Prompt: Rewrite every line of the rows below in full, but scale each answer coordinate by 0.95 and round it to a whole number, with halves rounding up. Leave the pictures out.

(Rows about locating items on screens)

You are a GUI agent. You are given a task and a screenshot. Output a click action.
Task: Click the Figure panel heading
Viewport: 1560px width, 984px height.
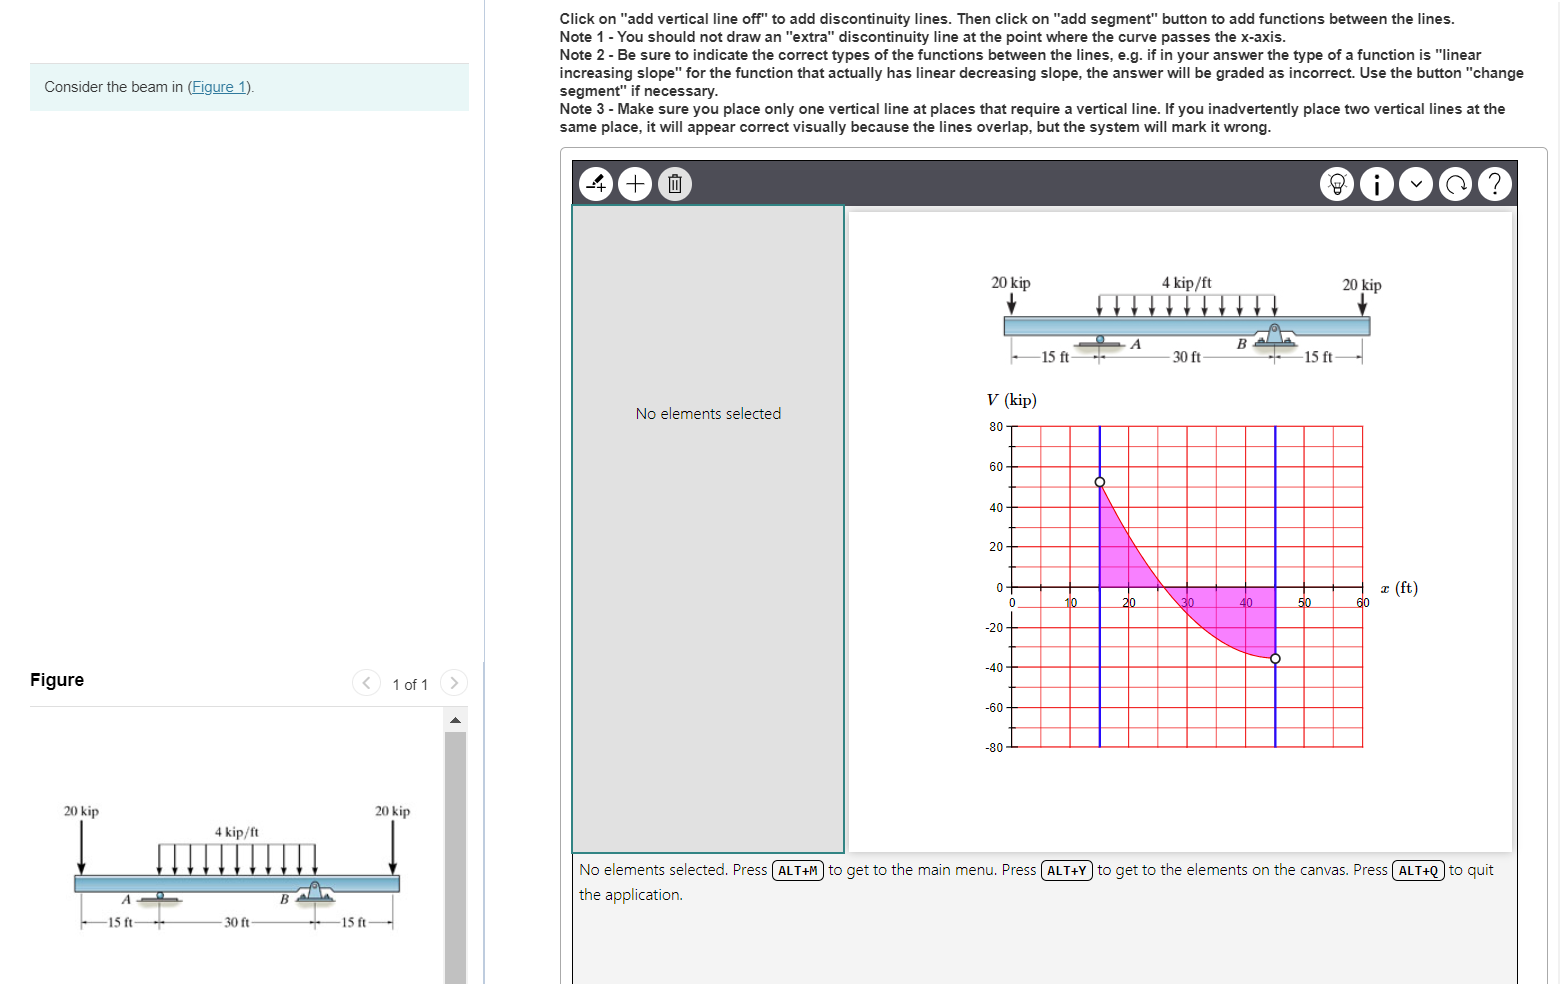(56, 680)
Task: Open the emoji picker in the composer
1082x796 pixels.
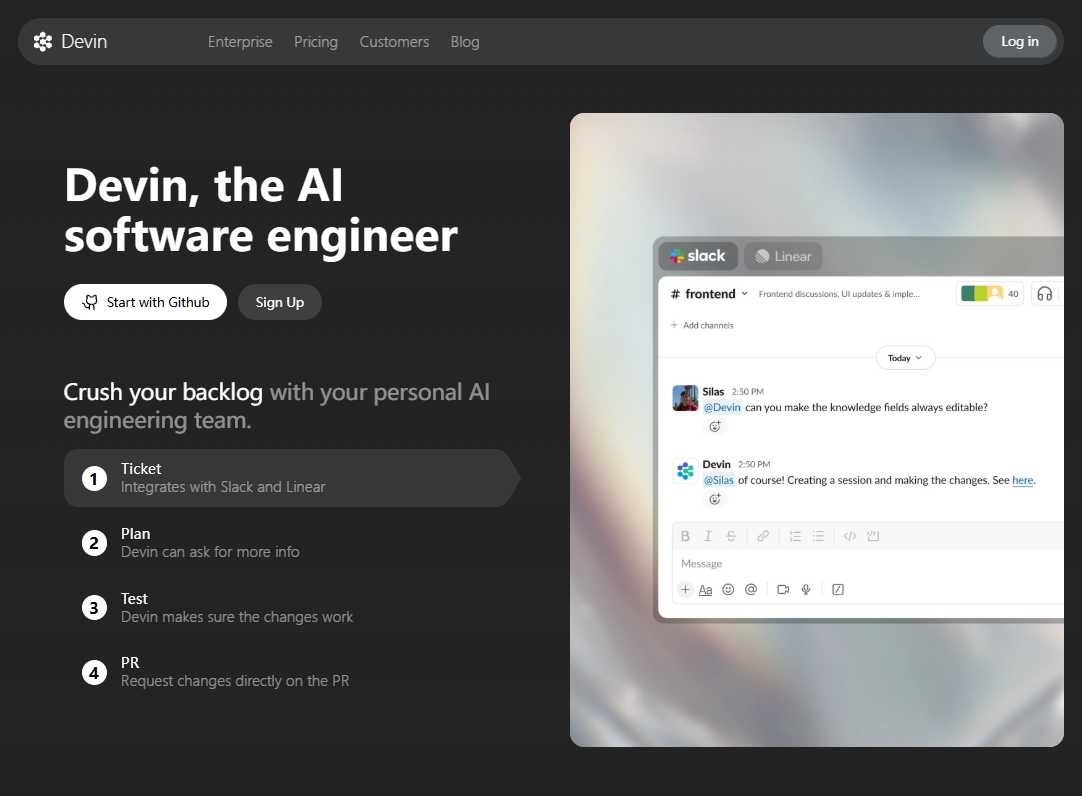Action: pyautogui.click(x=728, y=590)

Finished task:
You are a GUI agent. You are given a task and a screenshot. Output a click action.
Task: Click the Figure panel heading
Viewport: 1560px width, 984px height.
(53, 646)
Task: Open the emoji picker in the composer
1082x796 pixels.
Action: pyautogui.click(x=692, y=561)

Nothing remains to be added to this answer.